[Saved data entries]
********

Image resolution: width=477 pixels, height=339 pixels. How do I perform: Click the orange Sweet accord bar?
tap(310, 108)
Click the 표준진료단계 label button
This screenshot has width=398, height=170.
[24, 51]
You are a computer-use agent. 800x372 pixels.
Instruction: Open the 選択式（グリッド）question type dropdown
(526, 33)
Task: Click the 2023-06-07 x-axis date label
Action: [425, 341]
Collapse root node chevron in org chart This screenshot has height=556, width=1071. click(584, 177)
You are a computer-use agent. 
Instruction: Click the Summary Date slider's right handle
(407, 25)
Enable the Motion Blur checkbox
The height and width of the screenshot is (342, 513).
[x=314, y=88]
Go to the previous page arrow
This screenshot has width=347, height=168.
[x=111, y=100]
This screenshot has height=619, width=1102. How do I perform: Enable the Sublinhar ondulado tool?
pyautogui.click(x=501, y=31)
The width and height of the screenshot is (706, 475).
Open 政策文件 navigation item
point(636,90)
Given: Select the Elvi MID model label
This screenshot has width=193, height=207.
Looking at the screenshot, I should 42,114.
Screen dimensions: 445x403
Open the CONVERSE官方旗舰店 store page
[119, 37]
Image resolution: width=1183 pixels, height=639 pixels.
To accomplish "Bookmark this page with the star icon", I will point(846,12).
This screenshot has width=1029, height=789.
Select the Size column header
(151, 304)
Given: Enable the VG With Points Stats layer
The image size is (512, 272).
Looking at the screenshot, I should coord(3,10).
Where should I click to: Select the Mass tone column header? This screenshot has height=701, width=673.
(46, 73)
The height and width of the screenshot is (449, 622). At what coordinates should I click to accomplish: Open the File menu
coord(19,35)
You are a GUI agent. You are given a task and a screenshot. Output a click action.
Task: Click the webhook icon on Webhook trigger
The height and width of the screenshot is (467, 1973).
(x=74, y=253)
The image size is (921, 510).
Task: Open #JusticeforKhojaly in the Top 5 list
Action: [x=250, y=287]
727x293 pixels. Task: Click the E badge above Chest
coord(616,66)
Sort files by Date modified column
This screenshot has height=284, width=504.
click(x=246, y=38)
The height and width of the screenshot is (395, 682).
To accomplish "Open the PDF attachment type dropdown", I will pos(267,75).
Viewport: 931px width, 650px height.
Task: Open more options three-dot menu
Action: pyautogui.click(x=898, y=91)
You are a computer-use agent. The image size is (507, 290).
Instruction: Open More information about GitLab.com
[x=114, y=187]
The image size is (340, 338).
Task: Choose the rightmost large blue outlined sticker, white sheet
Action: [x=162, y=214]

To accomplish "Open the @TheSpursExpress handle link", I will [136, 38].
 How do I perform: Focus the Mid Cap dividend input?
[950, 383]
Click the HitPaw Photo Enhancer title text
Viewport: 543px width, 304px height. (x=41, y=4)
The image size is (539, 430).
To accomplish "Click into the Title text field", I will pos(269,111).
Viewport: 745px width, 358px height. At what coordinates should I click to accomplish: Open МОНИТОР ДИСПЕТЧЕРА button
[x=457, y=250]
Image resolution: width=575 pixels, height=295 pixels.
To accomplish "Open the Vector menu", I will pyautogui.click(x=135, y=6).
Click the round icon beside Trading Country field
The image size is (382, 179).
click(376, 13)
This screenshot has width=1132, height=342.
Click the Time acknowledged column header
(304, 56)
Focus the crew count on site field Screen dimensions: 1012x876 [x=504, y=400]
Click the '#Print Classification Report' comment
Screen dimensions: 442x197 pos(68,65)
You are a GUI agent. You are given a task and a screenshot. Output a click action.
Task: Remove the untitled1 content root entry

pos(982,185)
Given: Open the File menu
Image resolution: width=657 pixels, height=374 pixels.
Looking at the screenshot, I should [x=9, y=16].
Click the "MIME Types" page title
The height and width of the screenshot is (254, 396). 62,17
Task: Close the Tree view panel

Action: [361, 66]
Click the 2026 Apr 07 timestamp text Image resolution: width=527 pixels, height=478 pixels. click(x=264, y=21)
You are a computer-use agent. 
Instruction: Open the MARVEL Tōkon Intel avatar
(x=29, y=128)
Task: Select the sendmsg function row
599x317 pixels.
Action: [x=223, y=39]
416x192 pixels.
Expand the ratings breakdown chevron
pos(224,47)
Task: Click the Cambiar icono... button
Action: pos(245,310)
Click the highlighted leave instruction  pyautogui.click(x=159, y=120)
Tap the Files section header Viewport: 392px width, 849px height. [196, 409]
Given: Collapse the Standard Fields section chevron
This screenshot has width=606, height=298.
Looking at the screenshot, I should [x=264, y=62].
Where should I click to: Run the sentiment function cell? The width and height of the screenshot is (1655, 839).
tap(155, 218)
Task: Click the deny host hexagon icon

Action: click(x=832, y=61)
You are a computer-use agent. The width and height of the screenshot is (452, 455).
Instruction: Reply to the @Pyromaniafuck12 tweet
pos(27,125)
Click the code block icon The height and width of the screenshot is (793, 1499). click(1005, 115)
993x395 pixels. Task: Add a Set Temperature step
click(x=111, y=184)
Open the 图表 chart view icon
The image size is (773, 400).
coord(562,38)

********

| WHAT NEEDS TO BE DONE |
Print out the data exactly once more.

| WORKED SOLUTION |
Image resolution: width=477 pixels, height=339 pixels. How do I perform: Click the orange Sweet accord bar?
tap(310, 108)
Click the 표준진료단계 label button
This screenshot has width=398, height=170.
[24, 51]
You are a computer-use agent. 800x372 pixels.
Instruction: Open the 選択式（グリッド）question type dropdown
(526, 33)
Task: Click the 2023-06-07 x-axis date label
Action: [425, 341]
Collapse root node chevron in org chart This screenshot has height=556, width=1071. click(584, 177)
You are a computer-use agent. 
Instruction: Click the Summary Date slider's right handle
(407, 25)
Enable the Motion Blur checkbox
The height and width of the screenshot is (342, 513).
[x=314, y=88]
Go to the previous page arrow
This screenshot has width=347, height=168.
[x=111, y=100]
This screenshot has height=619, width=1102. How do I perform: Enable the Sublinhar ondulado tool?
pyautogui.click(x=501, y=31)
The width and height of the screenshot is (706, 475).
Open 政策文件 navigation item
point(636,90)
Given: Select the Elvi MID model label
This screenshot has width=193, height=207.
Looking at the screenshot, I should 42,114.
Screen dimensions: 445x403
Open the CONVERSE官方旗舰店 store page
[119, 37]
Image resolution: width=1183 pixels, height=639 pixels.
To accomplish "Bookmark this page with the star icon", I will point(846,12).
This screenshot has width=1029, height=789.
Select the Size column header
(151, 304)
Given: Enable the VG With Points Stats layer
The image size is (512, 272).
Looking at the screenshot, I should coord(3,10).
Where should I click to: Select the Mass tone column header? This screenshot has height=701, width=673.
(46, 73)
The height and width of the screenshot is (449, 622). At what coordinates should I click to accomplish: Open the File menu
coord(19,35)
You are a GUI agent. You are given a task and a screenshot. Output a click action.
Task: Click the webhook icon on Webhook trigger
The height and width of the screenshot is (467, 1973).
(x=74, y=253)
The image size is (921, 510).
Task: Open #JusticeforKhojaly in the Top 5 list
Action: [x=250, y=287]
727x293 pixels. Task: Click the E badge above Chest
coord(616,66)
Sort files by Date modified column
This screenshot has height=284, width=504.
click(x=246, y=38)
The height and width of the screenshot is (395, 682).
To accomplish "Open the PDF attachment type dropdown", I will pos(267,75).
Viewport: 931px width, 650px height.
Task: Open more options three-dot menu
Action: pyautogui.click(x=898, y=91)
You are a computer-use agent. The image size is (507, 290).
Instruction: Open More information about GitLab.com
[x=114, y=187]
The image size is (340, 338).
Task: Choose the rightmost large blue outlined sticker, white sheet
Action: [x=162, y=214]

To accomplish "Open the @TheSpursExpress handle link", I will [136, 38].
 How do I perform: Focus the Mid Cap dividend input?
[950, 383]
Click the HitPaw Photo Enhancer title text
Viewport: 543px width, 304px height. (x=41, y=4)
The image size is (539, 430).
To accomplish "Click into the Title text field", I will pos(269,111).
Viewport: 745px width, 358px height. At what coordinates should I click to accomplish: Open МОНИТОР ДИСПЕТЧЕРА button
[x=457, y=250]
Image resolution: width=575 pixels, height=295 pixels.
To accomplish "Open the Vector menu", I will pyautogui.click(x=135, y=6).
Click the round icon beside Trading Country field
The image size is (382, 179).
click(376, 13)
This screenshot has width=1132, height=342.
Click the Time acknowledged column header
(304, 56)
Focus the crew count on site field Screen dimensions: 1012x876 [x=504, y=400]
Click the '#Print Classification Report' comment
Screen dimensions: 442x197 pos(68,65)
You are a GUI agent. You are given a task and a screenshot. Output a click action.
Task: Remove the untitled1 content root entry

pos(982,185)
Given: Open the File menu
Image resolution: width=657 pixels, height=374 pixels.
Looking at the screenshot, I should [x=9, y=16].
Click the "MIME Types" page title
The height and width of the screenshot is (254, 396). 62,17
Task: Close the Tree view panel

Action: [361, 66]
Click the 2026 Apr 07 timestamp text Image resolution: width=527 pixels, height=478 pixels. click(x=264, y=21)
You are a computer-use agent. 
Instruction: Open the MARVEL Tōkon Intel avatar
(x=29, y=128)
Task: Select the sendmsg function row
599x317 pixels.
Action: [x=223, y=39]
416x192 pixels.
Expand the ratings breakdown chevron
pos(224,47)
Task: Click the Cambiar icono... button
Action: pos(245,310)
Click the highlighted leave instruction  pyautogui.click(x=159, y=120)
Tap the Files section header Viewport: 392px width, 849px height. [196, 409]
Given: Collapse the Standard Fields section chevron
This screenshot has width=606, height=298.
Looking at the screenshot, I should [x=264, y=62].
Where should I click to: Run the sentiment function cell? The width and height of the screenshot is (1655, 839).
tap(155, 218)
Task: Click the deny host hexagon icon

Action: click(x=832, y=61)
You are a computer-use agent. The width and height of the screenshot is (452, 455).
Instruction: Reply to the @Pyromaniafuck12 tweet
pos(27,125)
Click the code block icon The height and width of the screenshot is (793, 1499). click(1005, 115)
993x395 pixels. Task: Add a Set Temperature step
click(x=111, y=184)
Open the 图表 chart view icon
The image size is (773, 400).
coord(562,38)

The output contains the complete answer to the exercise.